Après avoir constaté l’existence d’un état de fait inconstitutionnel en ce qui concerne la population déplacée, la Cour a mis en place des procédures supplémentaires visant à garantir une levée progressive de cette inconstitutionnalité. L’une des structures créées par la Cour était celle des « autos de seguimiento » (ordonnances de suivi). Ces « autos » avaient pour objectif de permettre à la Cour, avec la participation de la société civile et des personnes déplacées concernées, d’examiner comment les groupes vulnérables ont subi des impacts différenciés et disproportionnés du conflit interne et des déplacements. De 2004 à 2020, la Cour a publié des « autos » portant sur divers sujets, notamment les femmes, la violence sexuelle, les femmes défenseures des droits humains, les défenseurs des droits humains en général, les enfants et les adolescents, les peuples autochtones, les Afro-Colombiens, les personnes handicapées et les personnes déplacées pendant la pandémie de COVID-19. De plus, ces « autos » étaient assortis de procédures de suivi distinctes, au cours desquelles la Cour évaluait les progrès du gouvernement concernant les mesures ordonnées lors des « autos » initiaux. Le mécanisme d’évaluation de ces « autos » se fondait sur quatre niveaux de conformité : élevée, moyenne, faible ou non-conformité. La majorité des ordonnances de suivi ont révélé un faible degré de conformité, caractérisé par un manque d’informations sur les résultats des différentes actions prescrites par la Cour, ou par la planification et la conception de programmes sans mise en œuvre effective.

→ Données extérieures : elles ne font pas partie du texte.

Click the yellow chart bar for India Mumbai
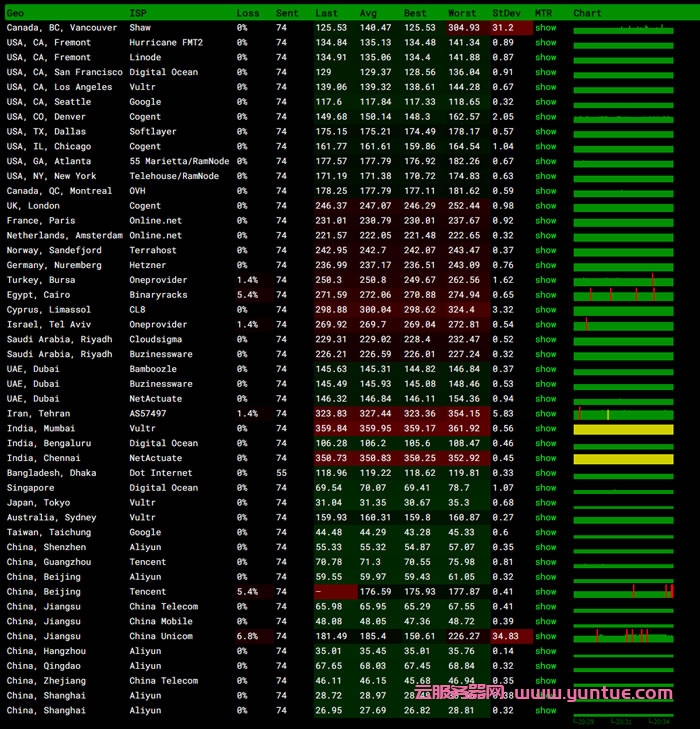 (x=623, y=429)
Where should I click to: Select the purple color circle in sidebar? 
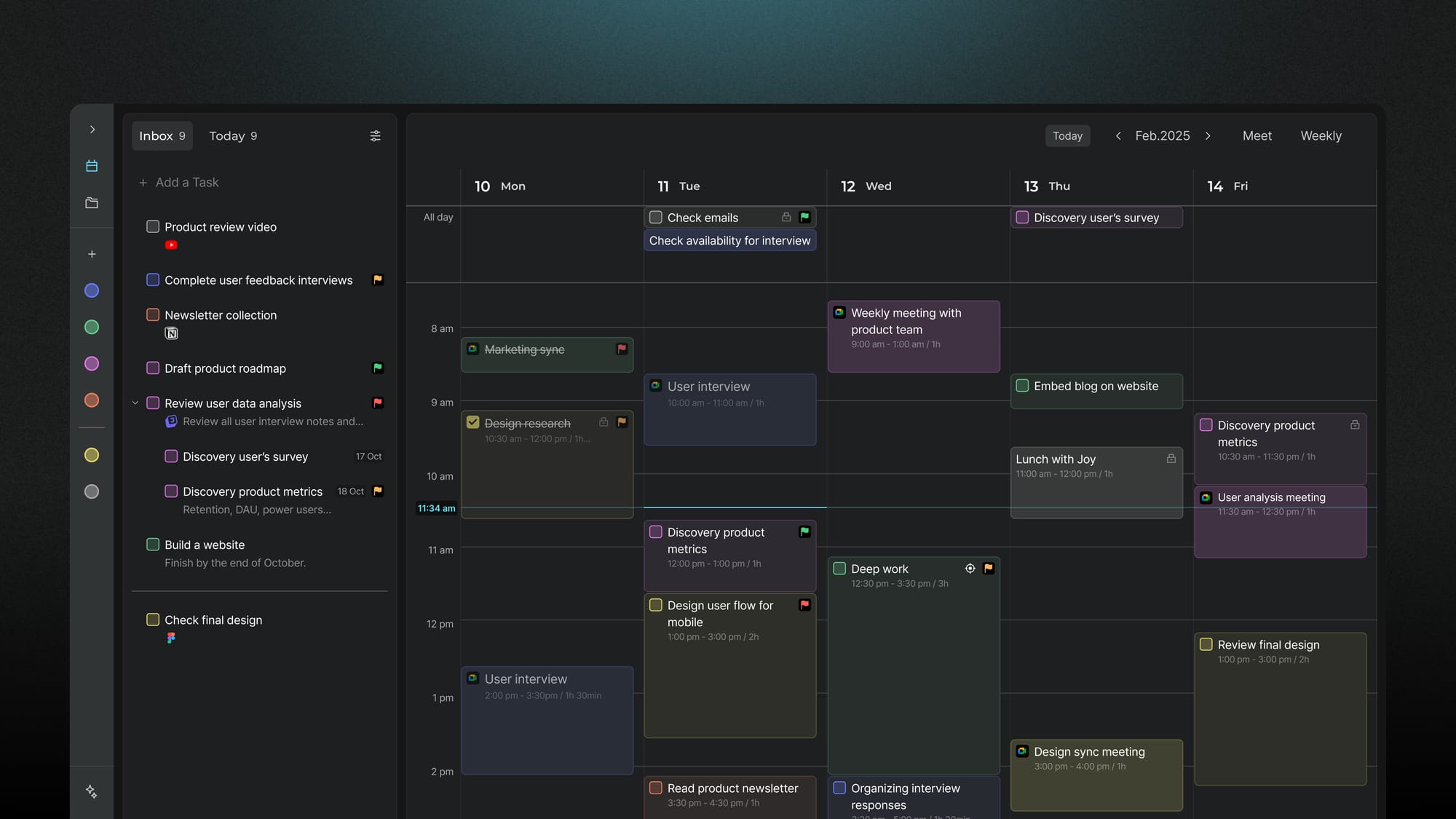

Cependant, un examen global effectué par la Cour dix ans auparavant avait révélé certaines améliorations, notamment la réduction des obstacles institutionnels à l’accès à l’aide et une augmentation de l’allocation de ressources. Lorsque des lacunes persistaient dans la mise en œuvre des politiques nécessaires, la Cour avait accepté des demandes ultérieures visant à fournir des protections supplémentaires aux groupes particulièrement vulnérables au sein de la communauté déplacée.

Significance of the Case

Cette décision marque une avancée significative en Colombie et sur la scène internationale en ce qui concerne le contrôle judiciaire des obligations positives des États visant à progressivement réaliser les droits économiques, sociaux et culturels, en particulier pour les groupes les plus vulnérables. Elle témoigne de l’engagement de la Cour à superviser la conformité de plusieurs organismes publics, à s’attaquer aux facteurs structurels à l’origine de violations systémiques des droits socio-économiques, et à garantir des remèdes efficaces et progressivement mis en œuvre, en s’appuyant sur une surveillance judiciaire continue et la participation des personnes et des communautés concernées. De plus, elle établit des exigences et des délais spécifiques pour la mise en œuvre de politiques coordonnées qui respectent les droits constitutionnels et statutaires accordés aux personnes déplacées.